No modification to the Gabriel shock what so ever. Fit perfectly. Modified the shock tower as "theplowmeister" did.. Thanks Man.. Those pictures you posted were super. Just what i needed. Beer for you. Pictures say a million words.

Referenced.
http://www.plowsite.com/showthread.php?t=89084&highlight=air+shock

Thanks a million to all that posted pictures and information that helped me out and didn't know it.

My pics from my cell phone. Sorry, not the greatest pictures. 
Put in place to mark were i needed to cut. Notched out with grinders and welded in a bridge to put the strength back in.. Used a big thick washer cut in half. Hooked up the plow and i got my ride height back at 110 psi.. Perfect..

Dan


----------



## theplowmeister

Glad to help


----------



## jweiss

danskool;952420 said:


> Monroe # MA763 air shock, I crossed it auto zone to Gabriel # 49216 $74 out the door.
> 
> Dan


Hi Dan - just a little confused... looked up the Monroe part #MA763 and it doesn't reference any Jeep TJ fitment. How did you know that particular shock would fit your 97 Wrangler?

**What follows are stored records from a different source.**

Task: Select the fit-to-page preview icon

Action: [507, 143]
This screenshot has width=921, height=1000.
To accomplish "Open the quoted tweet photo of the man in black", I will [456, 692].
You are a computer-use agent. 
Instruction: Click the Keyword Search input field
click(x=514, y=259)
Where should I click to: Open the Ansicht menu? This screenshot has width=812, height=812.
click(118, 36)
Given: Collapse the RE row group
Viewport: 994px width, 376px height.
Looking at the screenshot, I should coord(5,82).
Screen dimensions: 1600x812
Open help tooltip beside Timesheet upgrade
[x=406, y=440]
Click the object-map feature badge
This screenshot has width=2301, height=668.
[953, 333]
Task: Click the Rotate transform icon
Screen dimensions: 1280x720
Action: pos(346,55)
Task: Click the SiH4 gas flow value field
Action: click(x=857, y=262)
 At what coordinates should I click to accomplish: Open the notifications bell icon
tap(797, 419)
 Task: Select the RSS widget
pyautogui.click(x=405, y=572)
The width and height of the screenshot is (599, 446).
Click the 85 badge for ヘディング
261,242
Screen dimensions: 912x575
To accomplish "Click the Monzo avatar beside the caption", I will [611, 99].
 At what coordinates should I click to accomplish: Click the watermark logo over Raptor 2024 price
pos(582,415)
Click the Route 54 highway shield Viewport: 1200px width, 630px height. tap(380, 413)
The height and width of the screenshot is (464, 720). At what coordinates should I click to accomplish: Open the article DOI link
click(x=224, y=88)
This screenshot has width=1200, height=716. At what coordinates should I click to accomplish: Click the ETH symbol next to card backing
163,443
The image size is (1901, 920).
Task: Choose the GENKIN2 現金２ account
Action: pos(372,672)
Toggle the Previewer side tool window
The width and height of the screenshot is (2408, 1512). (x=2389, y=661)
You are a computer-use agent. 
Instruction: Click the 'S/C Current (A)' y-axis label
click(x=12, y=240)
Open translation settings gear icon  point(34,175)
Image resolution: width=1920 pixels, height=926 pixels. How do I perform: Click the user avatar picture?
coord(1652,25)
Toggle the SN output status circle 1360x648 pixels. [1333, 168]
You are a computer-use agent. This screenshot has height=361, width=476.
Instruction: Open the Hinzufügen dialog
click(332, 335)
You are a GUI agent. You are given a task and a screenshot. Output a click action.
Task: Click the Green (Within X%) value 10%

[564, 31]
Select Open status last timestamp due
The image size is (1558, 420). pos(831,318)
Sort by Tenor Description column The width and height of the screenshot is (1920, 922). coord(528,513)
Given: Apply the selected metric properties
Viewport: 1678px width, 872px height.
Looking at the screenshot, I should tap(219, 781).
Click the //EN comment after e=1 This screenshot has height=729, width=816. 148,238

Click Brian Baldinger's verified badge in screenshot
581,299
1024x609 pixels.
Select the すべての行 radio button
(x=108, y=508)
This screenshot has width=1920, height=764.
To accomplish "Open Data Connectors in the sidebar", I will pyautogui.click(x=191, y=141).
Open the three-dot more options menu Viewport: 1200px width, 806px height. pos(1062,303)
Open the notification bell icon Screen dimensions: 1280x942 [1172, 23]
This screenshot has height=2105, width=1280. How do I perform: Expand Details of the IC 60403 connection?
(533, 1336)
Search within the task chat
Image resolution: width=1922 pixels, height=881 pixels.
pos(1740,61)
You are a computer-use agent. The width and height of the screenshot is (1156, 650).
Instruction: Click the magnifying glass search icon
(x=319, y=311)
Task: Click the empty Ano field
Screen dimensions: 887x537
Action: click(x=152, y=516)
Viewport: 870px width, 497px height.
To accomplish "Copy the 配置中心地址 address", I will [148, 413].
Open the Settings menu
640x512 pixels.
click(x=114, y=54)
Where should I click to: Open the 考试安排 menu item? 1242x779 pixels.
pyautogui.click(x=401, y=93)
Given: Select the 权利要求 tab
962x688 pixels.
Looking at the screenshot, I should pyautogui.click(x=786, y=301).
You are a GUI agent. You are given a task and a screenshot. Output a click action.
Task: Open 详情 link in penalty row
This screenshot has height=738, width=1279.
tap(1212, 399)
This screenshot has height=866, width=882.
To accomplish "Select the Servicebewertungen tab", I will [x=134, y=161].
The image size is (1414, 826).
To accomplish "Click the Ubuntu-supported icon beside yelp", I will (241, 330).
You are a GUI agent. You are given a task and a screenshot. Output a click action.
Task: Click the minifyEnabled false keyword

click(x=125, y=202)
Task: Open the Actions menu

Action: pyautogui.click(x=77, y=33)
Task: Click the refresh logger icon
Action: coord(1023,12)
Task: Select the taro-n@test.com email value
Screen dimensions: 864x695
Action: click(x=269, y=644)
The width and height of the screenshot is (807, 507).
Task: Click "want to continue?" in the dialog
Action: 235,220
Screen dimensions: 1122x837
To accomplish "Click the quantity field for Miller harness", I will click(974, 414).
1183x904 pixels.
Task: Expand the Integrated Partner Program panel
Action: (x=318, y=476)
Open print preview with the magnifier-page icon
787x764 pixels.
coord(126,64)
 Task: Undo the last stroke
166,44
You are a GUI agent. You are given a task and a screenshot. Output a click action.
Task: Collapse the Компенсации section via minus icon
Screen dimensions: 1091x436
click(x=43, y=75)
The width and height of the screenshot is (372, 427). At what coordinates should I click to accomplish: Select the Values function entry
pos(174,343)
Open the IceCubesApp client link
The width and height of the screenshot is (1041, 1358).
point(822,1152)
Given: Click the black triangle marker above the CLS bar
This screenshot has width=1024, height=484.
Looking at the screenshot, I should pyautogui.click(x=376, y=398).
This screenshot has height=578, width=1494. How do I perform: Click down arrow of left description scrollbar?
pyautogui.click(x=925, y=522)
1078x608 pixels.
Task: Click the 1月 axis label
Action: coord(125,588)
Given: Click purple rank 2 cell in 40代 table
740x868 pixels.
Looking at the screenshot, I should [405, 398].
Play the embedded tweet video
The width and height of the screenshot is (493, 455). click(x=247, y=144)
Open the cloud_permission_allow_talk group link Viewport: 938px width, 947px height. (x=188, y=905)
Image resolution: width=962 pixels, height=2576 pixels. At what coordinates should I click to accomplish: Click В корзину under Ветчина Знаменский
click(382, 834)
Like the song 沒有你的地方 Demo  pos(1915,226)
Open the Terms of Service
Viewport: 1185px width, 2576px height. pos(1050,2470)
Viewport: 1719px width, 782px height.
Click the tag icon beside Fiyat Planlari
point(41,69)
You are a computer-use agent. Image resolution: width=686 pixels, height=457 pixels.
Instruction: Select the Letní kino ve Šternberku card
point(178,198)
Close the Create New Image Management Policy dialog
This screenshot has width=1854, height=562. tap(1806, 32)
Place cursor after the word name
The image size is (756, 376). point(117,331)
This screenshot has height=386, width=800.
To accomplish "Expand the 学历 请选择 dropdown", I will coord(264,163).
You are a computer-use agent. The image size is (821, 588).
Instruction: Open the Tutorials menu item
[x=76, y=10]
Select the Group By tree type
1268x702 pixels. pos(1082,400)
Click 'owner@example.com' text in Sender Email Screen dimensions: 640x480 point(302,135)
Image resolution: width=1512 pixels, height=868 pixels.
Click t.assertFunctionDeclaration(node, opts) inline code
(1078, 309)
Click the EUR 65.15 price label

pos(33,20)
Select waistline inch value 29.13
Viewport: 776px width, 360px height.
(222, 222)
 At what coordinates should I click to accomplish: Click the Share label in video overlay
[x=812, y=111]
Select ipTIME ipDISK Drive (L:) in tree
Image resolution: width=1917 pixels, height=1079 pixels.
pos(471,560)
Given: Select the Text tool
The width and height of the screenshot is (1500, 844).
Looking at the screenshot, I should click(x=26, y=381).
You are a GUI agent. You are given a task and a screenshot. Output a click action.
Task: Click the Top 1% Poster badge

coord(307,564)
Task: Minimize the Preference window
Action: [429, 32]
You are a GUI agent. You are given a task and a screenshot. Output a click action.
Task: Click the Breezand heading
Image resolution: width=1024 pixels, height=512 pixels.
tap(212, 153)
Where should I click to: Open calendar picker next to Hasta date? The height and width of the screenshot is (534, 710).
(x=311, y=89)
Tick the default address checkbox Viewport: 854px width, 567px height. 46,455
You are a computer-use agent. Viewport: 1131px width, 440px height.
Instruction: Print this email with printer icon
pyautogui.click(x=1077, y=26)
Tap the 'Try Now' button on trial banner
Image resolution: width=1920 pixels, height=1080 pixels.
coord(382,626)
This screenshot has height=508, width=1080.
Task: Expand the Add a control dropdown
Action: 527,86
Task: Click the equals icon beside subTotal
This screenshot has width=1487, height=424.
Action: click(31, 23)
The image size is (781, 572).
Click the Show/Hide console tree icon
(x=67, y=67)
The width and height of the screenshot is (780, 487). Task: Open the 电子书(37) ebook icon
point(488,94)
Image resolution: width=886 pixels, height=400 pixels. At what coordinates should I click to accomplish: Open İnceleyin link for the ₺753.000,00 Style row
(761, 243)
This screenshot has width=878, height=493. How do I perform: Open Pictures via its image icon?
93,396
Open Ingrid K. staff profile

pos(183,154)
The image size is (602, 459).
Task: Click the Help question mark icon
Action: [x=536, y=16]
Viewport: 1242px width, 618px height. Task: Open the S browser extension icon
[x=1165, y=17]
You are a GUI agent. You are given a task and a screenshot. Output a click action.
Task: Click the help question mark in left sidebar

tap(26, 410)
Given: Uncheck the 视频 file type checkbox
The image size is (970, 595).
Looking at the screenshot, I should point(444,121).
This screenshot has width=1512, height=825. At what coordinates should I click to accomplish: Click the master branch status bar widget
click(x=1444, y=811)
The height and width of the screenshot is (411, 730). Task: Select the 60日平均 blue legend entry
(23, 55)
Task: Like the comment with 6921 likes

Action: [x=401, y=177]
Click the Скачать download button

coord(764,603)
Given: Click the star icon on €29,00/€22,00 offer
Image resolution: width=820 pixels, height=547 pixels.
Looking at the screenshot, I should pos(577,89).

I'm asking because I am fitting a plow blade to the front of a 2001 Wrangler and may need to get air shocks for the front.

Thanks,

Jeff


----------



## danskool

I found other folks have used these shocks. I dug up the diagrams and measurements on the web. Measured the shockmounts on the jeep and seen for sure they will go in there. You can get them, remove the wheel and shock. Hold the new ones in there and you will know soon enough. If they don't fit you can take them back.


----------



## jweiss

Thanks a bunch for the info!

Cheers,

Jeff


----------



## danskool

I wish I had the website to share with you that I found that showed the dimensions. I have to check my work computer. Keep us posted on your progress. Pictures are welcome also. LoL


----------



## jweiss

Hi - I was able to get these installed on the front. What pressures are you using with and without your plow mounted on the vehicle?

Thanks,

Jeff


----------



## theplowmeister

measure bumper to ground without plow... add plow add air till you get your same distance to ground.


----------



## jweiss

Thank you - will do!


----------



## P&M Landscaping

jweiss;1310312 said:


> Thank you - will do!


How did you do your install of the airshock? Part #?


----------



## jweiss

P&M Landscaping;1310458 said:


> How did you do your install of the airshock? Part #?


There are a couple of different threads on here detailing the air shock install, I think "theplowmeister" was the first one to do it. My install looks just like the picture in this post:

http://www.plowsite.com/showpost.php?p=856438&postcount=6

Like the others, I used the Monroe MA763 air shocks.

Cheers,

Jeff


----------